Человек сидел в распряженной телеге, увязшей посреди болота. Неподалеку валялось колесо от фургона Петра Г. Величкова. «Поди сюда, скотина безмозглая!» — крикнул человек из болота. Э. С. вместо ответа расхохотался мелким татарским хохотком. «Все еще торчишь в болоте?» — отсмеявшись, спросил он. Человек в телеге расчихался. «Мне бы только выбраться отсюда, — сказал он, — у всех арест на имущество наложу! Дубины стоеросовые!» И, повернувшись к Э. С. спиной, снова принялся звать: «Эй, вол, скотина безмозглая, дубина стоеросовая! Куда тебя понесло?» Это был сборщик налогов, оставленный елин-пелиновским Андрешко[21] посреди болота. При виде заросшего бородой, отчаявшегося сборщика налогов Э. С. впервые подумал: а сумеет ли он, корежа и перекраивая свою корректуру, создать такие миры и таких героев, которые останутся жить и после того, как самого его не станет, — вот как все еще живет елин-пелиновский сборщик налогов, все кличет из болота Андрешко, либо же он переживет свои книги и превратится в замшелого старичка, успевшего похоронить всех своих детей, «Впрочем, — с грустью подумал Э. С., — в современном литературном процессе книги умирают раньше своих создателей. Лукавый шоп Елип Пелин перехитрил всех нас!»

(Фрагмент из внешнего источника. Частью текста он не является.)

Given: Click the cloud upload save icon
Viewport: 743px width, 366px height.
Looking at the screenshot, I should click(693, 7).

Сборщик налогов продолжал проклинать и звать сбежавшего Андрешко, а Э. С. повернул через камыши назад. Встреча у болота расстроила его, он напоминал сейчас Дон Кихота после поединка с ветряными мельницами. Любимые его фьюкалки по-прежнему выпархивали из-за камышей, но Э. С. больше не стрелял их, ему казалось, что он целится в летающих баберок. Если читателю неизвестно, что такое баберки, я позволю себе объяснить: когда на кукурузе завяжутся три-четыре початка, то обычно один из них бывает крохотный, как мышь, и этот крохотный початок обычно как следует не опыляется, и зерен на нем мало, да и зернышки эти мелкие, часто пораженные головней. Словом, не початок, а этакий недоносок.

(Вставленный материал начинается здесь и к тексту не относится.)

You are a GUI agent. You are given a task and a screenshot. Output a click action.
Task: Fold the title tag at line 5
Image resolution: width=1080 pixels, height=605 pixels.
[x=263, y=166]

Должен в интересах истины отметить, что, когда позже Э. С. снова сел за свою корректуру, у него перед глазами продолжали мелькать летающие фьюкалки. Он помрачнел и поскучнел, до самого вечера просидел в своем плетеном кресле, постукивая пальцем по корректуре, его так и подмывало сказать «литературные недоноски», но он сдержался. Однажды дождливым днем Э. С. взбунтовался и с вызовом заявил, что мне вовек не обрисовать его как следует — так, чтобы он запечатлелся в сознании читателя, что нет у меня никакого четкого замысла и что, если я хочу, чтобы моя работа обрела смысл, чтобы в ней были определенные проблемы и художественное обобщение, нам надо поменяться местами — то есть чтобы не я вел его, куда мне вздумается, а чтобы я предоставил ему вести меня. Сказав это, Э. С. зажал под мышкой ежа и исчез за пеленой дождя в направлении к Софии. Возвратились они поздно ночью, оба мокрые, еж отправился искать сухое местечко в орешнике, а Э. С. долго стаскивал в прихожей грязные башмаки, повторяя: «Экспандер, экспандер». Когда он уснул, я полистал техническую энциклопедию и выяснил, что экспандер — это деталь автомобиля. Кто его знает, где они с ежом бродили, мокли под дождем!
Э. С. не раз грозил, что отправится в Софию и всюду будет ехать на красный свет, чтобы вызвать сумятицу, а потом пойдет в кафе при Союзе писателей вместо с ежом. Посадит ежа на соседний стул, и, кто из писателей ни пройдет, он будет с каждым здороваться и приглашать за свой столик, говоря: «Буюрун!». Писатель — только сядет, сразу завизжит и подскочит до лепного потолка писательского кафе, а Э. С. тем временем уже будет пожимать руку следующему писателю и тоже со словом «Буюрун!» предложит ему сесть на ежа. Я сознательно избегал упоминать обо всем этом в своей повести, потому что это скверно отразилось бы на фабуле, а я и без того не слишком с ней в ладах.